Who is the audience that you hope to influence with the results of the research performed by the Transitional Justice program?

{ KS } Our funding is provided by a grant from the Canadian government—specifically Global Affairs Canada and the Peace Operations Office—and our guidance is not just to code data and produce research, but to share our research with policy audiences. With that, they want us to share our findings with governments, international organizations, and civil society groups. We initially thought that we would start doing that in Year 3, when we had most of our research and data collection done, but we’ve already had a series of meetings just one year into the program with different policymakers who have sought us out to already begin sharing some of our findings. We’ll use these meetings and our own data collection and analysis to create publications and hopefully influence academic debates as well, but right now we are focused on updating our data by the end of 2022.

When thinking about sharing the recommendations that your findings ultimately suggest, do you anticipate facing any challenges with governments not being interested in transitional justice, or potentially interested but without the capacity for it?

{ KS } Yes, not all countries in the world making a transition use even one transitional justice mechanism. That ends up being one thing that gives us leverage for our research: when we look at the effectiveness of transitional justice, we compare the countries that have used it to the countries that haven’t used it. We can say with confidence from our research that countries that have used trials and domestic human rights prosecutions are more likely to see improvements in human rights than those countries that have not used such prosecutions. We do hope that those research findings, if they enter a policy community or academic literature, would encourage people who believe in transitional justice to advocate for prosecutions.
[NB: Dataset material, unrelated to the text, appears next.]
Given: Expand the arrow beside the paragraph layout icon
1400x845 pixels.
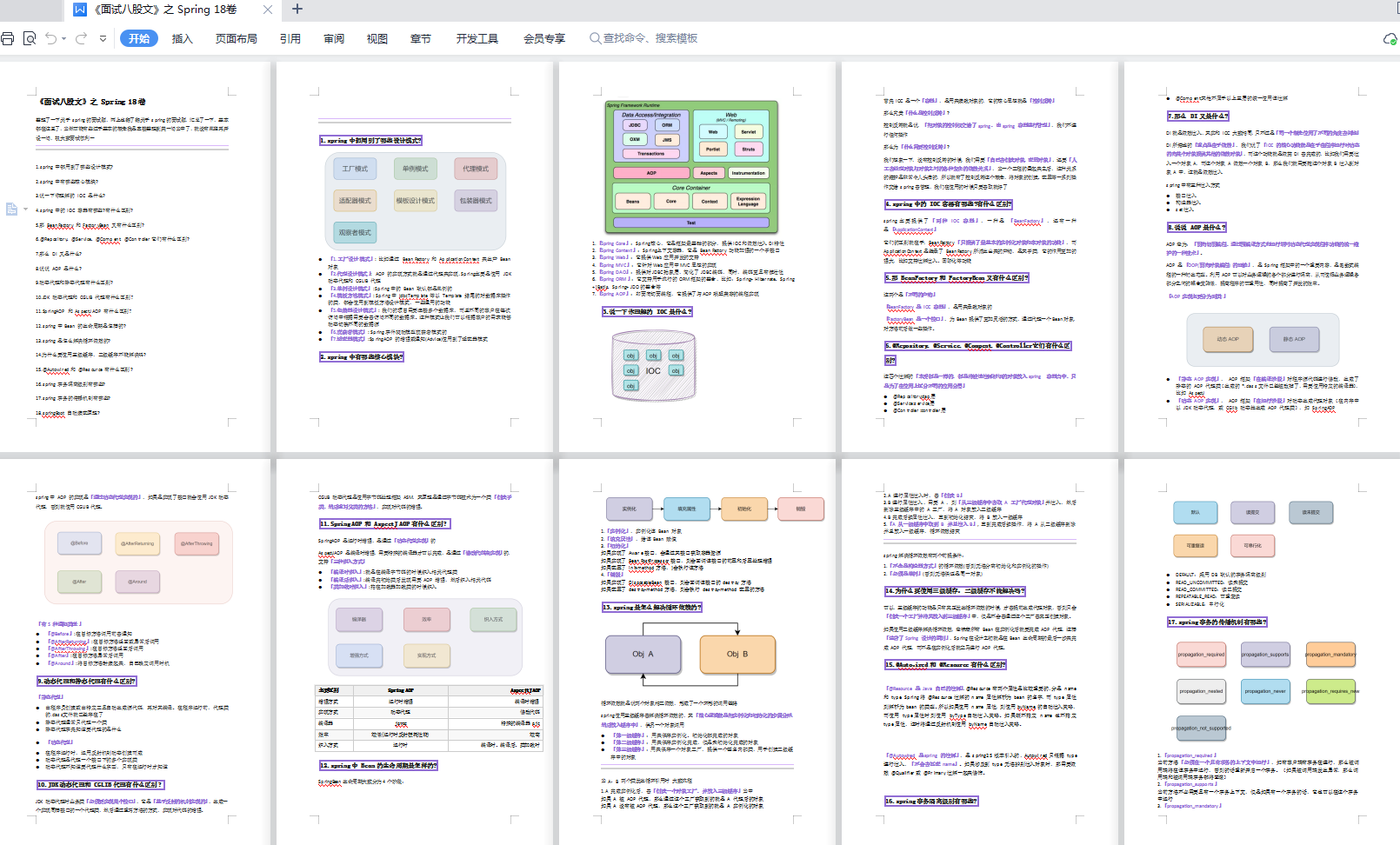Looking at the screenshot, I should click(x=25, y=209).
The early discussion and conceptualization of both truth commissions and prosecutions were ambivalent, and originally it was thought that prosecutions were dangerous and could lead to coups, that they could make things worse rather than making things better. So, we do feel that our research has helped to lay a few of these worries to rest. It’s certainly not easy to prosecute, and prosecutions are not always successful, but you shouldn’t fear that prosecutions will make things worse—we haven’t found any evidence of that as a generalizable phenomenon. I’m not saying that there’s not an individual country where that may have happened, but I am saying that we don’t find it as a more general phenomenon.

World map of case study locations, including Cambodia, Central African Republic, Colombia, Cote d’Ivoire, Guatemala, Iraq, Mali, Sri Lanka, Haiti, and MyanmarWorld map of case study locations, including Cambodia, Central African Republic, Colombia, Cote d’Ivoire, Ethiopia, Guatemala, Iraq, Myanmar, Sri Lanka, and Ukraine.
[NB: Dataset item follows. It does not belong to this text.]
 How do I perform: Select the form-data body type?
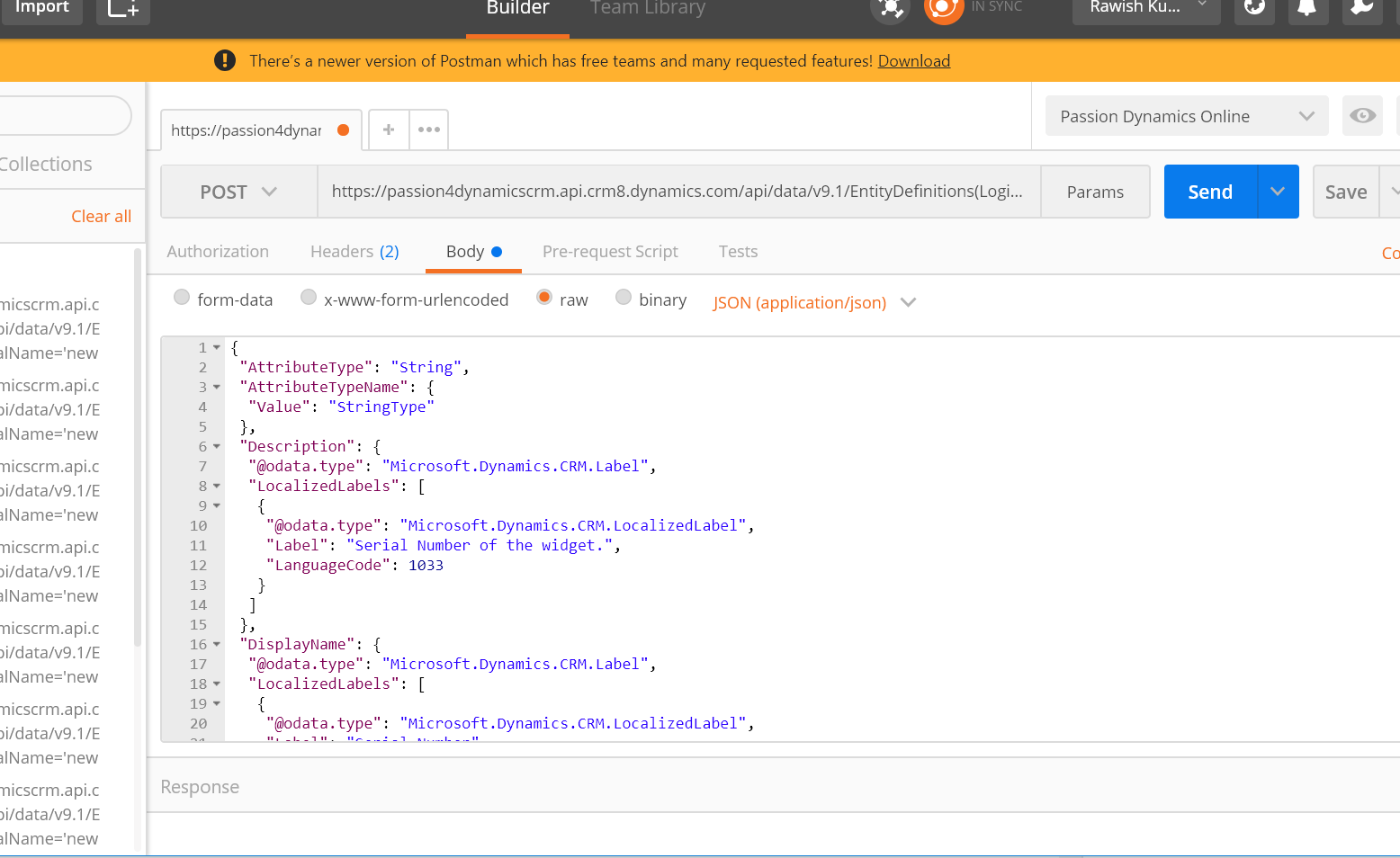click(182, 298)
What do you see as the role of the Carr Center within Harvard and the broader human rights movement?

{ KS } I think the Transitional Justice program is a good illustration of the work that the Carr Center can do: We are a research community that not only performs research but is committed to outreach and ensuring that our knowledge gets in the hands of people who are engaged in policymaking. I think this is just an emblematic example of the kind of work the Carr Center has done over many years of performing scholarly research, including creating new data sets and scholarly research and writing, while at the same time also performing outreach to make sure its findings don’t just appear in a scholarly journal but become known by the policy world. The Carr Center has also excelled at professional development. Our Transitional Justice Fellows are a good example of that: We have young scholars and staff members who are with us and who are all committed to their professional development and the idea that they should grow as scholars and researchers through their involvement with our program. In the past year, I’ve seen this group of young people that we’re working with really develop professionally through the work.